First, I’d flip the classroom more. I’d create more videos on simple, doctrinal matters. (I already have a few videos on miscellaneous subjects like preservation and judicial notice, which I created using our University’s subscription to Panopto, a great product.) This would free up time for in-class instruction and feedback on essay writing and group projects. Second, as I note above, I would dump the high-stakes, end-of-semester final exam as the sole summative assessment for the course. Instead, I would have a writing assignment after each unit or two (there are eight of them in my course, so I might do two at a time) of varying difficulty and length. As with any other writing course, I’d offer comments and go over them in individual conferences. The purpose would be to help students understand Evidence and improve their writing skills. Third, I would incorporate an oral argument exercise, probably as a capstone to the course. This would allow students to practice communicating Evidence concepts in a different format. Oral arguments also allow for dynamic, responsive interactions to probe whether students have deep understanding of the material. Finally, I would probably pare back a lot of the textbook reading in favor of legal research on topics that students would discover on their own.

Currently, Evidence meets one or two of our institutional learning outcomes: substantive knowledge and analysis. Moving to a smaller format would open up the course to outcomes in communication and research.

A criticism of this approach is that it adds too many goals to the course.  “Evidence should teach Evidence, not Legal Writing, research, or oral argument skills,” one might argue. Alternatively, one might say that essay writing remediation is the sole province of the Legal Writing or Academic Support departments. “Let them teach these skills and we’ll focus on doctrinal knowledge,” one might say.

Perhaps because I’m a Legal Writing professor who also teaches doctrinal courses, I see substantive knowledge and communication skills as complementary, not competing.
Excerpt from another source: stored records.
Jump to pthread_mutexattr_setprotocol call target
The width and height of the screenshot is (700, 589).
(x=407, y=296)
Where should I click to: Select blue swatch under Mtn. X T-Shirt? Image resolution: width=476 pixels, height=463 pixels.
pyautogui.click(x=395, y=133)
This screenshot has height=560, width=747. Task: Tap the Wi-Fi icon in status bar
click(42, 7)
Ours is a communicative profession. Knowledge does not stand on its own but, instead, must be communicated in some form. A clearly written essay makes the substantive knowledge underlying it shine. Conversely, writing will be ineffective if the doctrinal answers are wrong.

There are, of course, ways to incorporate formative writing and other assignments in even a large doctrinal course. Flipping the classroom facilitates group problem solving exercises. Multiple choice quizzes, as I learned this semester, can be easily deployed. Polling is a great way to liven a classroom and get everyone participating. But long writing assignments with individualized feedback? They require a small class size.
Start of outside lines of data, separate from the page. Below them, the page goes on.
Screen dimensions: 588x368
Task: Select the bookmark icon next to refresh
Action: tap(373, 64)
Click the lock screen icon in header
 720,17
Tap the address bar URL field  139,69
Of course, most law schools offer plenty of small, writing-intensive courses beyond the first year. Our school, for example, offers “practice writing” courses in Contract Drafting, Pretrial Advocacy, Appellate Advocacy, and many others. But I see advantages to offering core, upper-level doctrinal courses in this format. For one, it shows to students that writing and doctrine are not skills divorced from one another. And active learning exercises, which writing assignments are, promote deep learning of the subject matter. It is why students can often recite in great detail their first Legal Writing office memo years later but have difficulty remembering a concept in a core course mere weeks after the high-stakes final exam.

This is an area worthy of further experimentation and consideration. It is also an area ripe for assessment to compare how students do in a small, intensive format versus a traditional format.